FRANCIA REGRESIVA, RACISTA Y NEOCOLONIAL
PEDRO COSTA MORATA
De conflicto en conflicto, de sobresalto en sobresalto, la Francia de Macron se revela cada vez más inerme frente a sus grandes contradicciones como sociedad, y no digamos como símbolo de libertades políticas y consuelo de perseguidos. Francia añade ahora, a la protesta duradera de los “chalecos amarillos”, el rechazo callejero al nuevo proyecto de Ley de Seguridad Global, que anuncia duras restricciones a libertades públicas esenciales, como las de información, expresión y manifestación.
Una ley que pretende responder a los últimos atentados de índole islamista, aportando mayor seguridad a los ciudadanos franceses (como suelen alegar todas las leyes que conculcan libertades), pero sin ir al fondo del asunto ni poner el dedo en la llaga, es decir, sin reconocer que, en las relaciones con los otros, hay libertades inaceptables (es el sempiterno desafío de l’autrui, bien tratado por la filosofía francesa cuando ha reparado, lealmente, en los defectos del pensamiento eurocéntrico).
Ningún código
deontológico de índole informativa consiente o justifica el insulto, la burla o
el menosprecio hacia los sentimientos religiosos de nadie.

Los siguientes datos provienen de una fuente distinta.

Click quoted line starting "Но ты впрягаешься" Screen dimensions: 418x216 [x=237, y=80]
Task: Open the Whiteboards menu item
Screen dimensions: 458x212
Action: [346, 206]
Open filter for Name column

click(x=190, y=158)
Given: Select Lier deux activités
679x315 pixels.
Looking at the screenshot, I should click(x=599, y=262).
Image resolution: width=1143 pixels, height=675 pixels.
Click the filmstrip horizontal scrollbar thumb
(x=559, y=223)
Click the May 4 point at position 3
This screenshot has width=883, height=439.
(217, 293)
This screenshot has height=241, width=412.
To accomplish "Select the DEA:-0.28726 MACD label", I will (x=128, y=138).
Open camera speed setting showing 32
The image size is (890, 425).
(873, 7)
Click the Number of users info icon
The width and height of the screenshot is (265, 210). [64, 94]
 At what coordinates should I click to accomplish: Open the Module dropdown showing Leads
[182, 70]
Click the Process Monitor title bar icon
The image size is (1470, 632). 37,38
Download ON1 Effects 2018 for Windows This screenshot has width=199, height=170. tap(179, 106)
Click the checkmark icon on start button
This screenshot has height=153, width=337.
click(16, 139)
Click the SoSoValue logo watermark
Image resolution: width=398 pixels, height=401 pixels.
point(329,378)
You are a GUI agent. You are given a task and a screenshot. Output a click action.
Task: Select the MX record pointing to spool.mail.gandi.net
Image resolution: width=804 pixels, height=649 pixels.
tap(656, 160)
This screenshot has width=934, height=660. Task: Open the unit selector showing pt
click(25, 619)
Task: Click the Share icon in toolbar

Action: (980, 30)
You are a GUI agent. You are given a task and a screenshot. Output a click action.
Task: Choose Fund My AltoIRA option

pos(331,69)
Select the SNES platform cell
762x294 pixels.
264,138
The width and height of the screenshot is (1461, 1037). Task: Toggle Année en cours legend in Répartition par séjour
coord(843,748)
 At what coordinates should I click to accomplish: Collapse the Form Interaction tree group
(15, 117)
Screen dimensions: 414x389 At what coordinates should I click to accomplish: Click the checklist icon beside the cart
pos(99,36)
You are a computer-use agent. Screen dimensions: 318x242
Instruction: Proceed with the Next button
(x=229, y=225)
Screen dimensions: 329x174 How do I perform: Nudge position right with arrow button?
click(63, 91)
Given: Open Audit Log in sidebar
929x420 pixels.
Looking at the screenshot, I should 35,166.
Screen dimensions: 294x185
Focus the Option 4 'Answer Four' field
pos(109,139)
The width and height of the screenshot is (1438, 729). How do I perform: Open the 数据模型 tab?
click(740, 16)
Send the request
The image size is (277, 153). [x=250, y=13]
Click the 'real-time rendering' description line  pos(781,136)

Y tampoco lo
permiten –sino todo lo contrario– las declaraciones universales sobre los
derechos humanos, que se explayan en el respeto debido a las diferencias. No
existe, en la actualidad, ningún marco de libertades civiles o políticas que
haya de justificar o proteger a quienes ignoran estas prescripciones tan
universales como elementales, civilizadas y reflexivas. Tampoco es admisible
que esas transgresiones sean contestadas con la violencia, desde luego, pero
cuando esta se produce debe quedar clara la atribución de las responsabilidades
de quienes generan el conflicto, máxime si son reincidentes y les anima un
impulso xenófobo o racista.
Este es el caso de
las provocaciones contra el Islam que algunos medios informativos franceses
gustan de practicar, sabiendo bien a lo que se exponen. El caso del profesor
Samuel Paty, exhibiendo unas caricaturas de Mahoma en clase de Libertad de
Expresión es el epítome de la afrenta a la libertad de expresión, con fundamento
eurocéntrico y explicación xenófoba. El castigo infligido, tan extremado, no
deja de evidenciar el necio enfrentamiento de dos fundamentalismos implacables.
Es esta una etapa
francesa de más y más profunda involución social y política a manos de gobiernos
que no cejan en sus políticas reaccionarias ni en su rotunda incomprensión de
las relaciones con el Islam, optando por la guerra interna y externa. Y tiene
de protagonista de excepción a Emmanuel Macron, un producto oportunista, pero
químicamente puro, de las élites económicas francesas, educadas en las Grands
Écoles parisinas y seleccionadas desde la cuna para asumir el poder por
delegación de los intereses de las grandes empresas y de los suyos propios. Un
personaje afiliado a la ideología más cruda de las derechas económicas,
encriptada en los códigos de un poder económico indiscutido, invasivo e
insaciable; y con un estilo arrogante y cuasi monárquico que recuerda al de
Sarkozy, Chirac, Giscard y por supuesto De Gaulle, sin dejar fuera a Mitterrand
(que no rompió esa tradición personalista y que, pasando por socialista, pronto
acabó practicando políticas tan de derechas como los demás).
No parece querer
salir Francia de la paranoia antimusulmana en la que a sí misma se encerró
desde que invadió Argelia (1830) y pretendió apropiársela eternamente al
declararla un departamento más (España hizo lo mismo con su “provincia” del
Sáhara, por cierto, aunque llegado el momento del conflicto no tuvo
inconveniente alguno en desprenderse de tan amada parcela de territorio
nacional). De hecho, la espina clavada en ambos países por la cruenta guerra
colonial de 1954-62, que tan pavorosos crímenes produjo a cuenta de Francia,
sigue sangrando del lado argelino y hace imposible una auténtica
“normalización” de relaciones, sobre todo por el tratamiento netamente racista
que se sigue dispensando a los emigrados y sus descendientes, cuyo número se
acerca al medio millón.
En realidad, no se
acaban de concretar los signos de reconciliación que desde las antiguas
potencias coloniales despuntan en los escasos momentos de reconocimiento de
culpa, resistiéndose a llegar hasta el final todo el armazón reaccionario de la
tradición colonial, bien construido por los intereses económicos que siguen
dominando la vida y la política de numerosos países africanos, todos ellos
influidos en mayor o menor medida, por el Islam. Ni lo hace Francia ni, mucho
menos, el Reino Unidos, las dos grandes potencias que mantienen la esencia del
colonialismo (que es la explotación de recursos naturales y de mercados
emergentes) con el control por sus empresas, de tantas economías nacionales.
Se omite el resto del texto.